Taliban commanders 'ready to talk'

Recent months have seen a number of 'feelers' from insurgents in response to president Hamid Karzai's offer of reconciliation talks
12 April 2012

There are encouraging signs that senior Taliban commanders may be ready to enter talks with Afghan authorities about ending their insurgency, the Foreign Office has said.

Recent months have seen a number of "feelers" from insurgents in response to president Hamid Karzai's offer of reconciliation talks without preconditions, said a senior Foreign Office official.

The official cautioned that no big breakthrough was expected imminently, but said that the Taliban figures involved were "sufficiently senior" for the development to be seen as significant.
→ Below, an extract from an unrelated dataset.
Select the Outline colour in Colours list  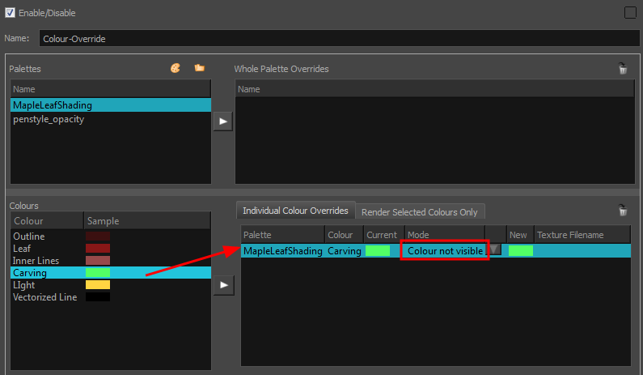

President Karzai's drive to reintegrate Taliban fighters into mainstream Afghan society is a key plank of his strategy for the Kabul government to take over security responsibility for the whole of the country by the end of 2014.

But it suffered a major setback in November when a man claiming to be the Taliban's second-ranking mullah was exposed as an impostor, following meetings with Afghan government and Nato officials, facilitated by the UK.

The humiliating scam raised fears that efforts to establish lines of communication with the Taliban leadership were failing and that the reconciliation drive was attracting only foot soldiers with no wider influence on the insurgency.

The London Conference on Afghanistan a year ago gave Mr Karzai authority to pursue reconciliation and reintegration talks with the Taliban, and the establishment of a High Peace Council in September offered a formal route for meetings.

But the Foreign Office official suggested that progress may come more quickly from the informal approaches now being made in the south of the country.

The process may gain momentum in the summer, when Taliban predictions of a withdrawal of international troops fail to materialise.

Keeping up military pressure will play a key role in "taking the wind out of the sails of Taliban rhetoric" and encouraging insurgents to seek a political solution, said the official.